I’m sure in that place, no one would change saying whatever they say during holidays just to make sure an American was not offended.
Yet my real interest today is not Christmas but another holiday, Memorial Day, and how people are trashing its name just as they have Christmas — but more due to ignorant disrespect than political correctness. Memorial Day will be observed this year on May 30.
And every spring about this time, I tell myself this year it will be different, that I won’t hear someone utter the moronic phrase “Happy Memorial Day.” But every year, I am grossly disappointed.
I think in 2015 I made it only as far as the 5 o’clock news on the Friday of the Memorial Day weekend before that fateful die once again was cast. The culprit then was a bubble-headed beach-blonde on a Triad TV station who in a fit of giddy naiveté wished everyone a “Happy Memorial Day” with the gleeful stupidity of a drunken hyena.
About the same time, there was also a commercial promoting some “big Memorial Day sale” by a mattress retailer, and another urging viewers to buy a new car now that the summer travel season has started with the holiday.

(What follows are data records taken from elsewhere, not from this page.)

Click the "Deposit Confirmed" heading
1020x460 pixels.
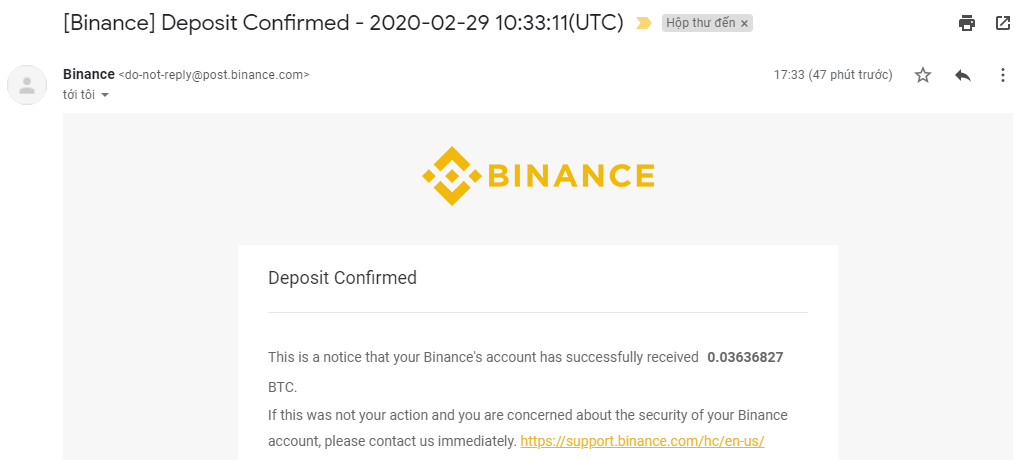pos(342,278)
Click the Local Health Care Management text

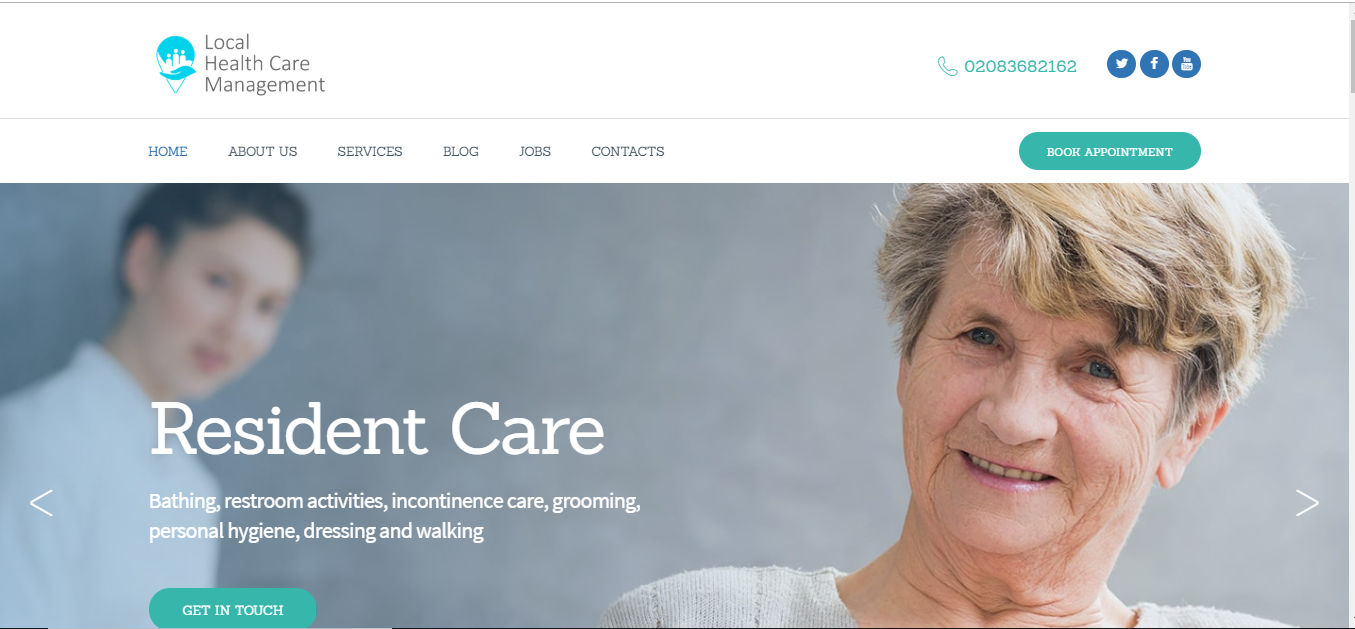click(265, 64)
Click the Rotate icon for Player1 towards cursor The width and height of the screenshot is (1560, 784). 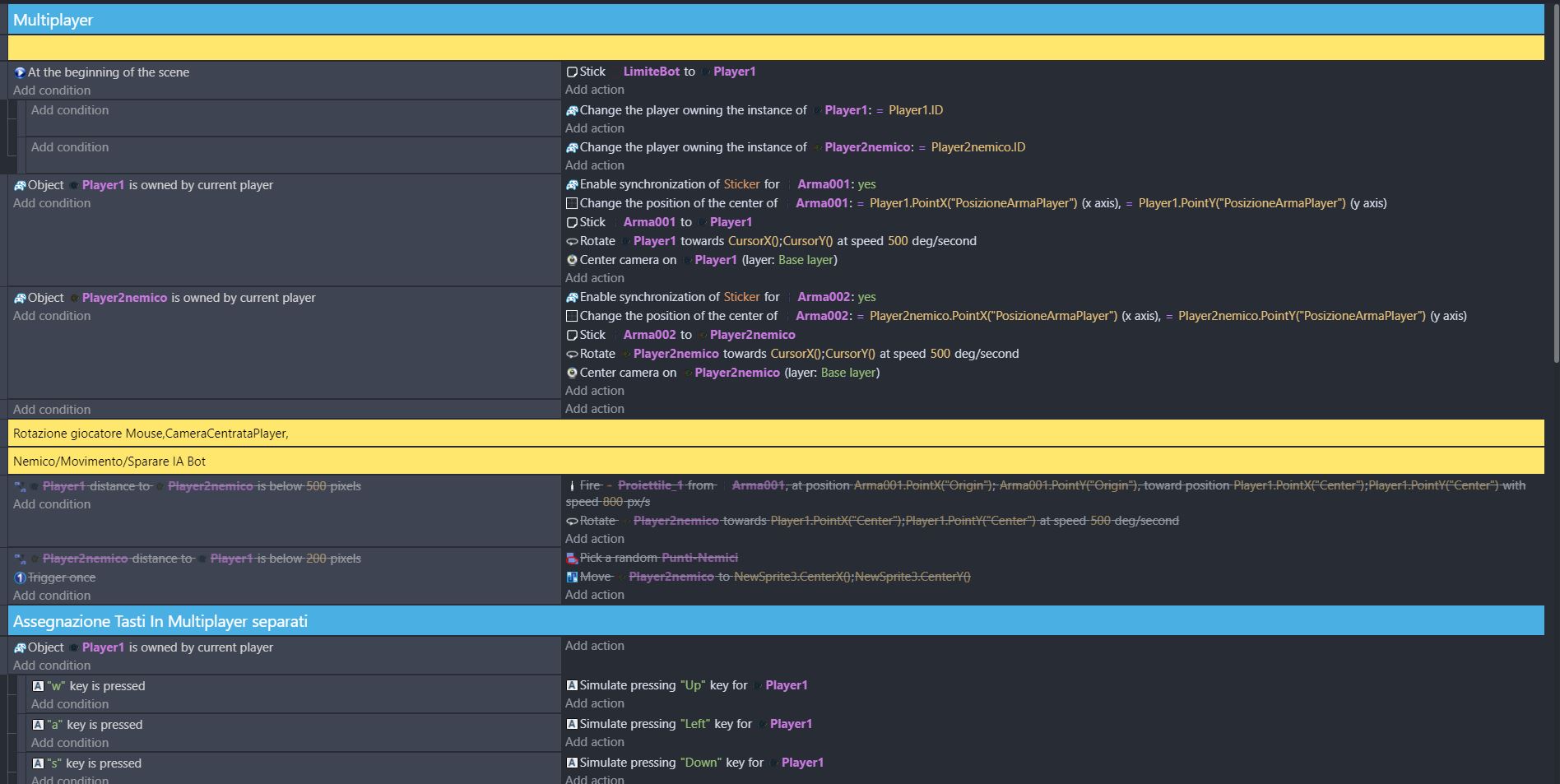[x=572, y=241]
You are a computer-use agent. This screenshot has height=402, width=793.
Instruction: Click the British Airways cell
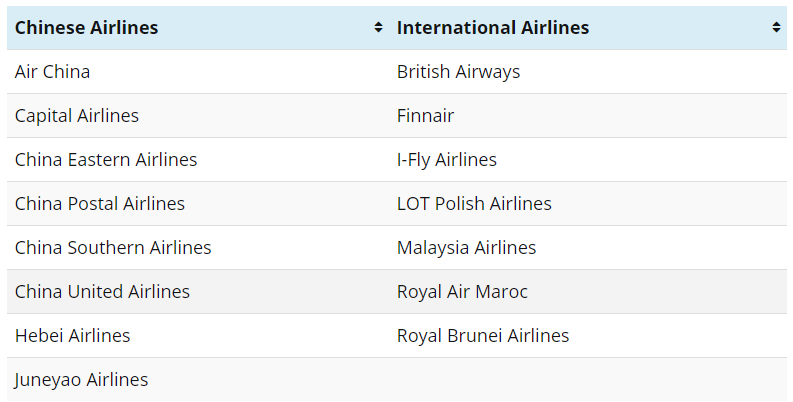(x=588, y=72)
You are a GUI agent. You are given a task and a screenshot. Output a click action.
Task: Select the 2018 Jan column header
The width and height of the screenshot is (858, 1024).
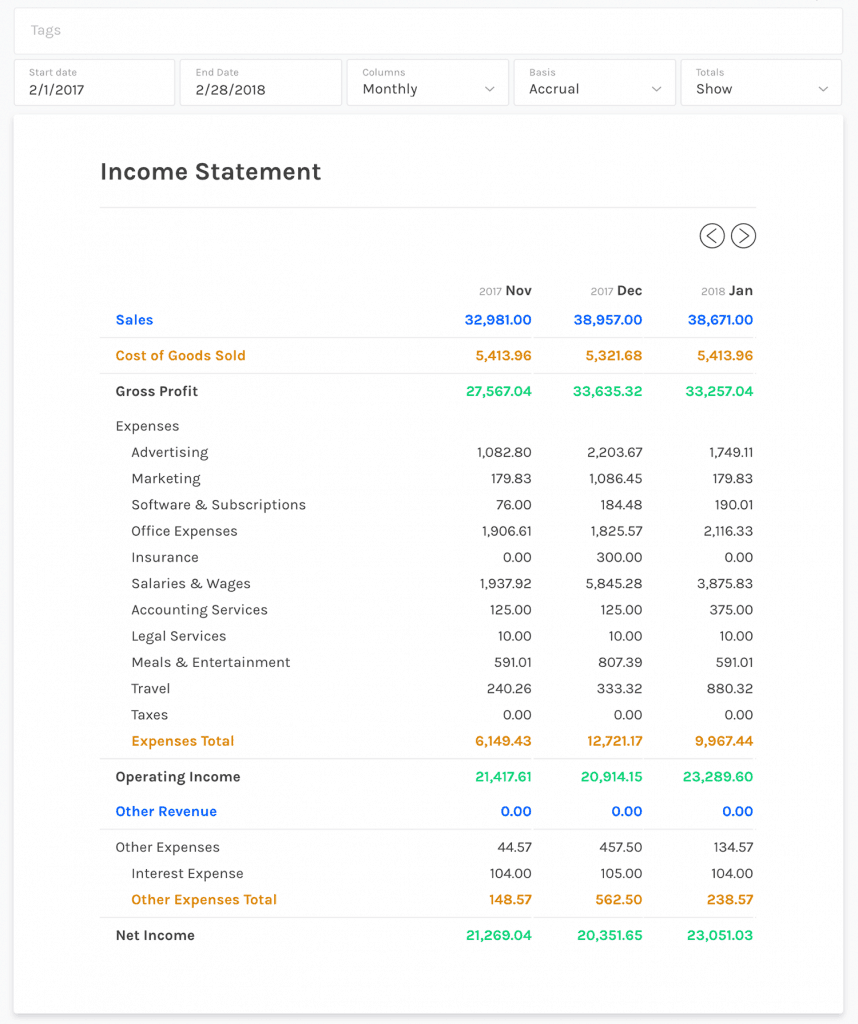(x=726, y=291)
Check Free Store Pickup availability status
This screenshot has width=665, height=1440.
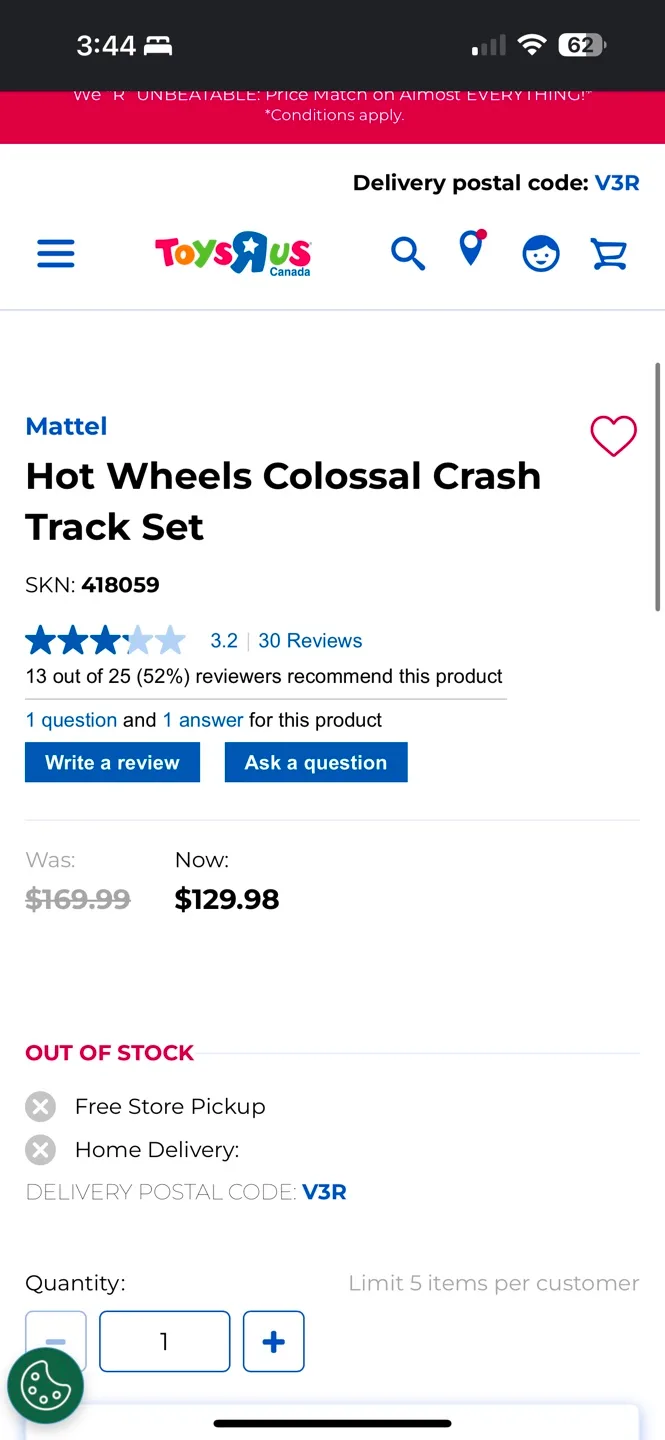[x=40, y=1106]
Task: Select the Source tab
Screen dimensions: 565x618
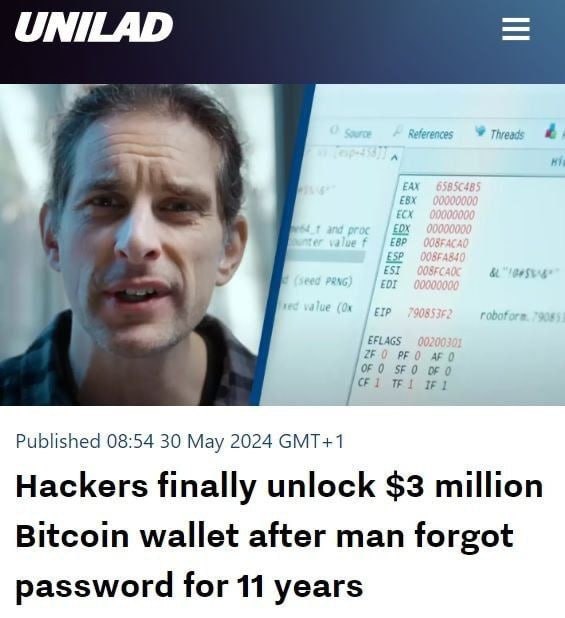Action: pyautogui.click(x=358, y=134)
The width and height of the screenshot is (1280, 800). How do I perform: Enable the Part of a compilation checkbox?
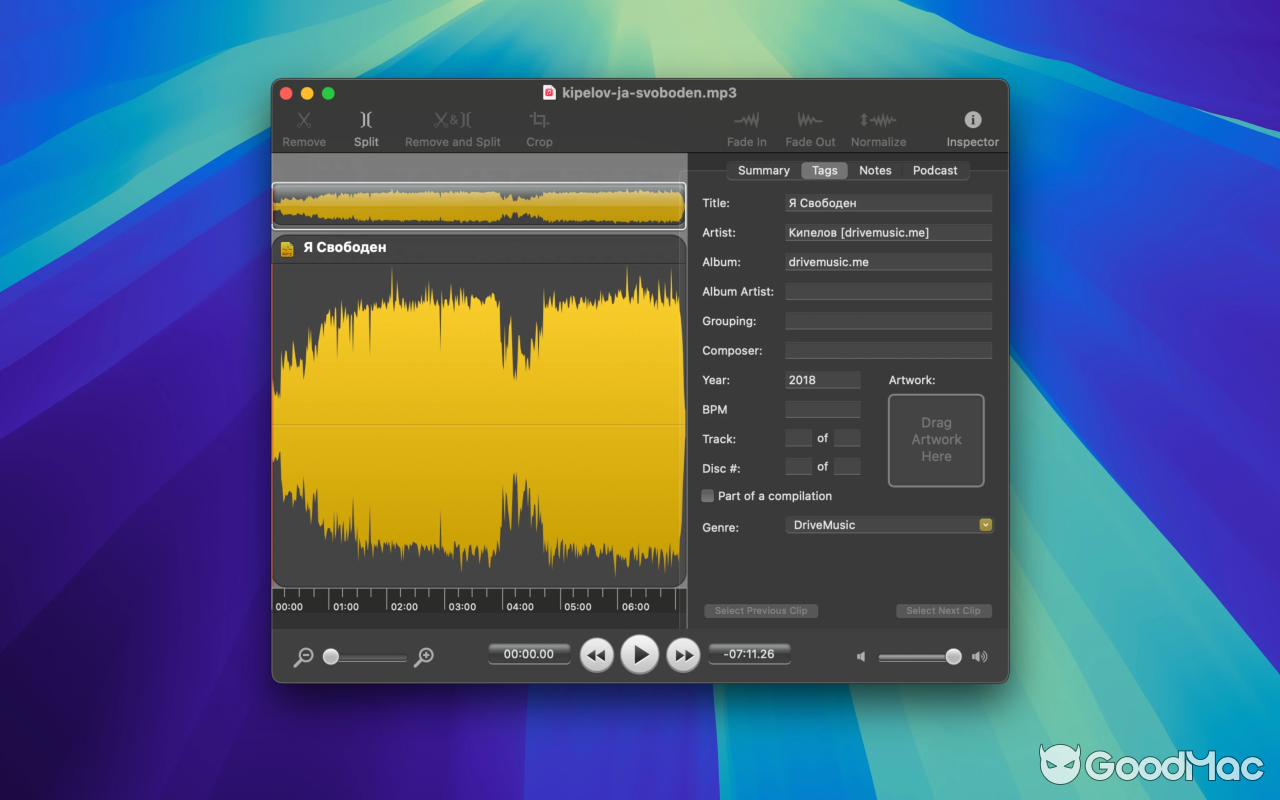pos(707,495)
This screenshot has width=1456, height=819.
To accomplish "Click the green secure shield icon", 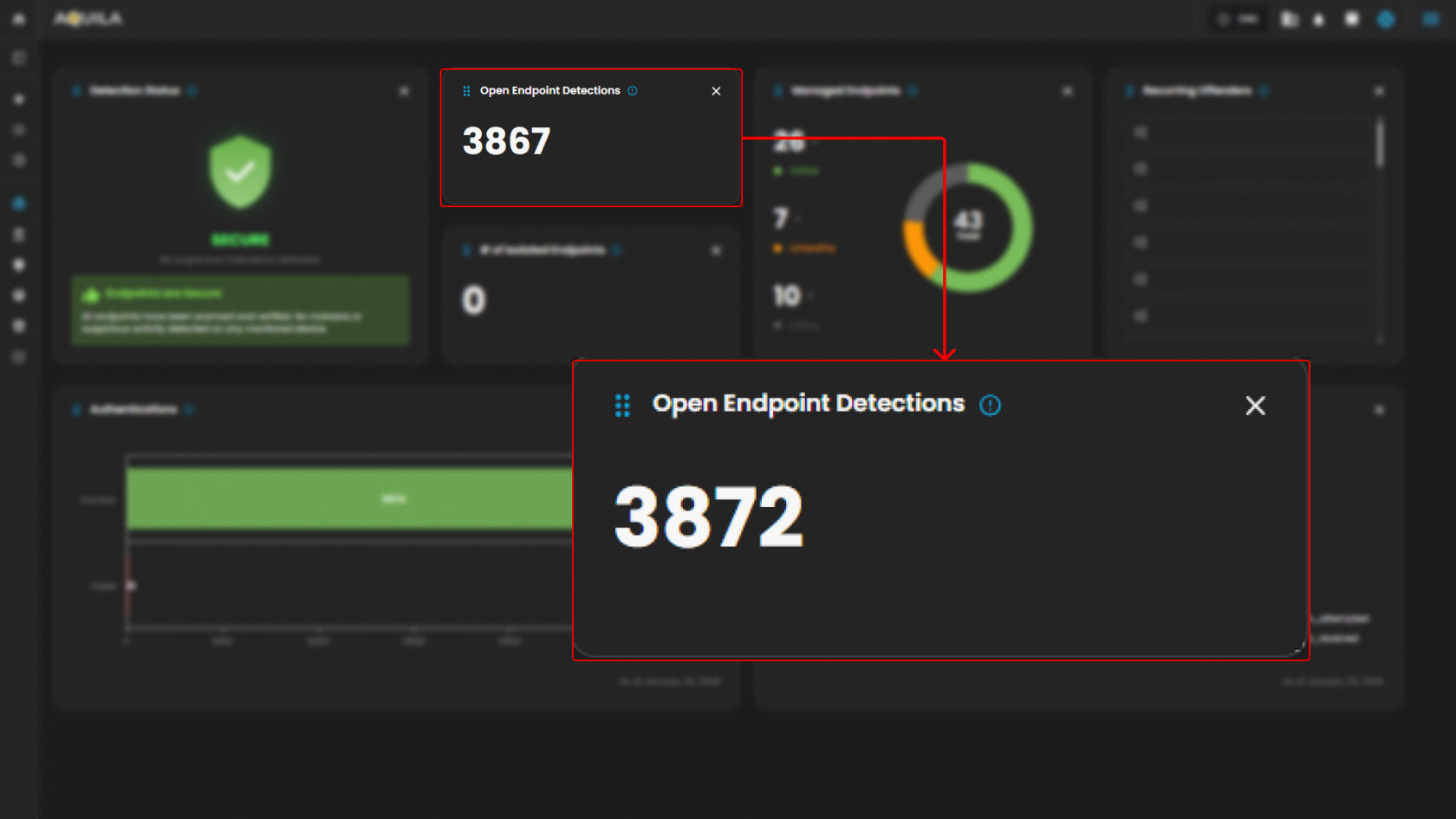I will tap(240, 172).
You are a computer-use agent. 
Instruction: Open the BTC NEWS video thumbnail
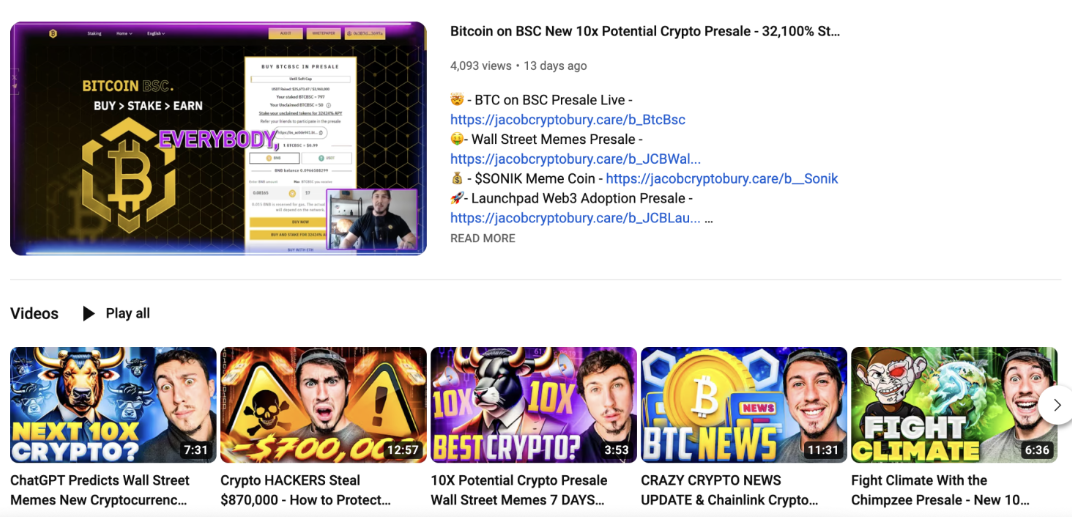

In the past, I’ve even heard Dale Earnhardt Jr. utter the phrase “Happy Memorial Day,” showing yet once again how he pales in comparison to Earnhardt Sr. in so many ways. Dale Sr. would not have dissed the holiday in such a manner, and for that matter probably would not have spoken against the Confederate flag as his son has, either.
I can’t tell you how much hearing “Happy Memorial Day” come from ANYONE’S lips makes me cringe — no precision instrument has been invented to measure the intensity of my disgust about that, even the Richter scale.
The fact is, “Happy Memorial Day” incorporates a blatant contradiction in terms. The word “memorial” refers to someone who has died, in this instance America’s deceased military personnel, who fittingly will be honored with special ceremonies and solemn remembrances across the nation.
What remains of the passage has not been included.